If you need surgery, it should reassure you to know that researchers have been studying factors that predict surgical success or failure for years. Some of the most important findings have been ones you might expect.
For example, studies have found that hospitals and medical centers that perform a lot of hip and knee replacements tend to have lower complication rates than those performing fewer operations. As a result, there is a trend for people needing these surgeries to have them performed at high-volume centers. Similarly, surgeons who frequently perform hip or knee replacement surgery tend to have better results than those who perform them rarely. Studies like these have been published for a number of other operations and conditions.

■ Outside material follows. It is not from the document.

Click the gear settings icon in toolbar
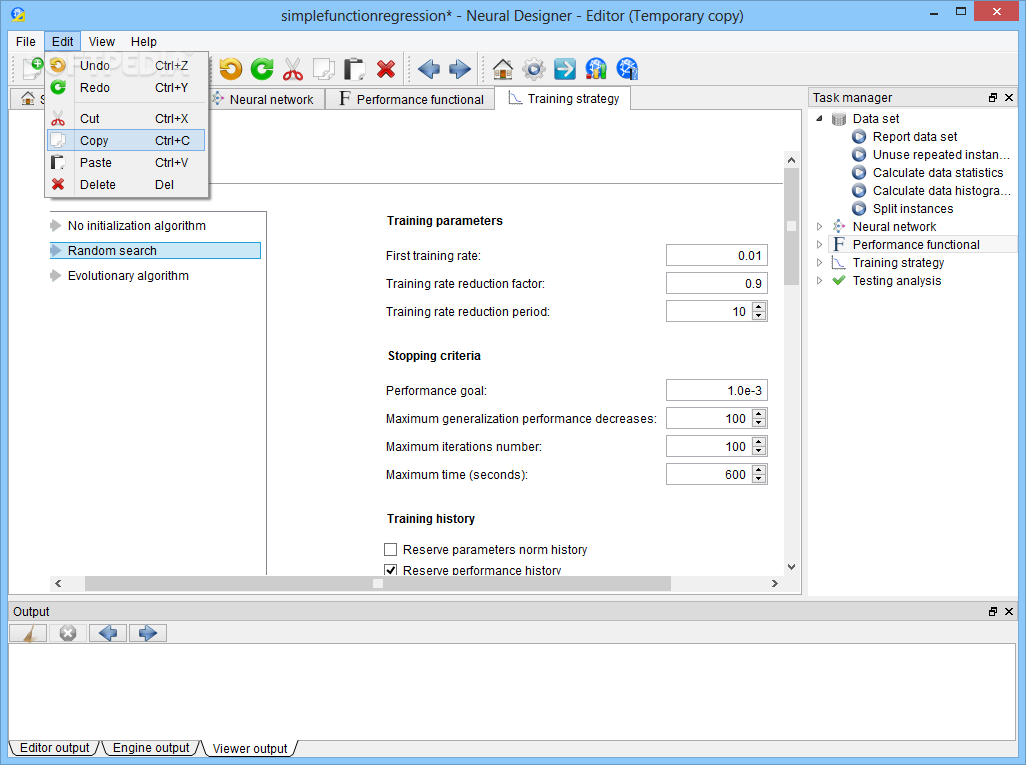Screen dimensions: 1026x765 tap(534, 69)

Less obvious factors to consider in scheduling surgeries
It might surprise you to learn that less obvious factors have also been studied. For example, researchers have examined whether
- surgical outcomes are worse at teaching hospitals in July, when new medical and surgical trainees begin (a phenomenon called “the July effect”). The findings are mixed: some studies find it’s true and others debunk the idea.
- music played in the operating room — including loud or soft, classical or upbeat, or no music at all — is helpful or harmful. Again, the evidence is mixed.
- surgical success may vary based on the dominant hand of your surgeon. In one study of cataract surgery, patients operated on by left-handed surgical trainees had fewer complications than those operated on by right-handed trainees.
Another surprising surgical study: Birthdays
A new study published in the medical journal The BMJ attempted to answer a question I would never have thought to ask: if a surgeon performs an operation on his or her birthday, does it affect the chances that their patient will survive?